The 6th Airborne Division broke out of the Rhine bridgehead on 26 March. The 8th Parachute Battalion supported by the 6th Airborne Reconnaissance Regiment in the lead had by 26 August had reached Lembeck. Putting in a frontal attack the 8th Battalion was stopped by well positioned 20 mm guns. At the same time the 9th Parachute Battalion had secured the left flank and the 1st Canadian Parachute Battalion also became involved in the battle. By the end of the day the battalion had gained a foothold in the town.

The brigade had secured a crossing on the River Ems on 31 March, and the 8th Battalion crossed the river to secure a crossing over the Dortmund-Ems Canal. By the next day two of the Battalions companies had crossed the canal securing a bridgehead on the eastern bank in the face of heavy German artillery barrages. On 4 April, the 8th Battalion were defeated in an attempt to enter Minden. The city was successfully captured that night by using all three battalions of 3rd Parachute Brigade supported by the tanks of the 4th Armoured Battalion, Grenadier Guards part of the 6th Guards Tank Brigade.

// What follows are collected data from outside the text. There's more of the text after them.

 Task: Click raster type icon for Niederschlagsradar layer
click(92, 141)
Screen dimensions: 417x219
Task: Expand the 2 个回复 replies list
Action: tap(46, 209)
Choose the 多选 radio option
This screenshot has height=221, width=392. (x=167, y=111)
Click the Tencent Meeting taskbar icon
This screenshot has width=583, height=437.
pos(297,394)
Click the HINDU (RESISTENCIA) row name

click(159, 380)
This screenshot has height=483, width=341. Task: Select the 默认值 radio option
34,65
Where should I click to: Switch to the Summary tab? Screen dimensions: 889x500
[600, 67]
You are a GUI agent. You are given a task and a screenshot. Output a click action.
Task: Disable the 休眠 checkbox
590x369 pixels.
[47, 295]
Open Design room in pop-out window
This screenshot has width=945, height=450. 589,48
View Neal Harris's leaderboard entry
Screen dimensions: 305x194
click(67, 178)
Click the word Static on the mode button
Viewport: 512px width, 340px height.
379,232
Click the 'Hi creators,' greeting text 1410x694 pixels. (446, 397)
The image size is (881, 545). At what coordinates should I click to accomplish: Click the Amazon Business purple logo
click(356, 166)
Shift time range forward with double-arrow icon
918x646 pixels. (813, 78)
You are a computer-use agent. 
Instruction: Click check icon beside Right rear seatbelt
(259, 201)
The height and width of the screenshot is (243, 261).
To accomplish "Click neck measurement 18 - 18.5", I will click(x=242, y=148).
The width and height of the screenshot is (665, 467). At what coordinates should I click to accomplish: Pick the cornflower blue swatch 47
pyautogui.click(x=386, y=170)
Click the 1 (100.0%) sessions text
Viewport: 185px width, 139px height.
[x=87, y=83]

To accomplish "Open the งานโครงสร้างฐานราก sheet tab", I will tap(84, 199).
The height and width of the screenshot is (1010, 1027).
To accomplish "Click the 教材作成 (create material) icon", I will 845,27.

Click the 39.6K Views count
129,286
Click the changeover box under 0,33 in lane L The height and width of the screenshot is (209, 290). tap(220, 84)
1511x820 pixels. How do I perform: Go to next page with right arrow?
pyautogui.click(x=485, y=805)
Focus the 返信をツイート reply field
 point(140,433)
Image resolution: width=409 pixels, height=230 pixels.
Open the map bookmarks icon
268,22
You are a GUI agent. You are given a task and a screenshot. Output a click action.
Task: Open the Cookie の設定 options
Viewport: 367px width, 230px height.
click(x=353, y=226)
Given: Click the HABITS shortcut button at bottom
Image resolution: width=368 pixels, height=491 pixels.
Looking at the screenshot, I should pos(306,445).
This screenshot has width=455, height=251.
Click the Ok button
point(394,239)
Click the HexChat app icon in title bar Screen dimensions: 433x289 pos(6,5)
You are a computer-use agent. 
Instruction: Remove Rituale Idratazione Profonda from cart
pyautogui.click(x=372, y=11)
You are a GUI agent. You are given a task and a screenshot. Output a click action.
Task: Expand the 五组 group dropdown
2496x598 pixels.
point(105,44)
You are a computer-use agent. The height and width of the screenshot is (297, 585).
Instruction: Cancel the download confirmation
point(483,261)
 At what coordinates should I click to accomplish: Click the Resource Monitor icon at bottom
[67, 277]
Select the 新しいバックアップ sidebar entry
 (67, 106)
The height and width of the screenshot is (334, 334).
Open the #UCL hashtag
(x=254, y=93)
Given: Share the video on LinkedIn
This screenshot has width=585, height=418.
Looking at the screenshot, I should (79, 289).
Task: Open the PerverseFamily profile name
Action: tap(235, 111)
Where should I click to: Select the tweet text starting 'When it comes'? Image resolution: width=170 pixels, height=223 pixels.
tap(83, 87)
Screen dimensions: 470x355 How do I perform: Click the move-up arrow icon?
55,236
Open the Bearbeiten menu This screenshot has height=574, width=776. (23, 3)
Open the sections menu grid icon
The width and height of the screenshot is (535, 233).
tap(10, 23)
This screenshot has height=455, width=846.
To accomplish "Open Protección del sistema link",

On 30 April, the 6th Airborne Division was ordered to head for Wismar, on the Baltic Sea which they reached on 2 May. With the war in Europe over, the battalion returned to England at the end of May.

===Palestine===
In October 1945, the 6th Airborne Division was sent to the British Mandate of Palestine on internal security duties, the 3rd Parachute Brigade being based in the Lydda district, which included Tel Aviv. On 13 November, the 8th Battalion was sent into Tel Aviv, to deal with riots by the Jewish population, following the publication of a white paper on Palestine. The violence spread and eventually the whole 3rd Parachute Brigade became involved and order was not established until 20 November. The 3rd Parachute Brigade was disbanded in October 1947, and the 8th and 9th Parachute Battalion were amalgamated as the 8th/9th Parachute Battalion. The new battalion was assigned to the 1st Parachute Brigade, however further post war reductions in the British Army saw this battalion disbanded in June 1948.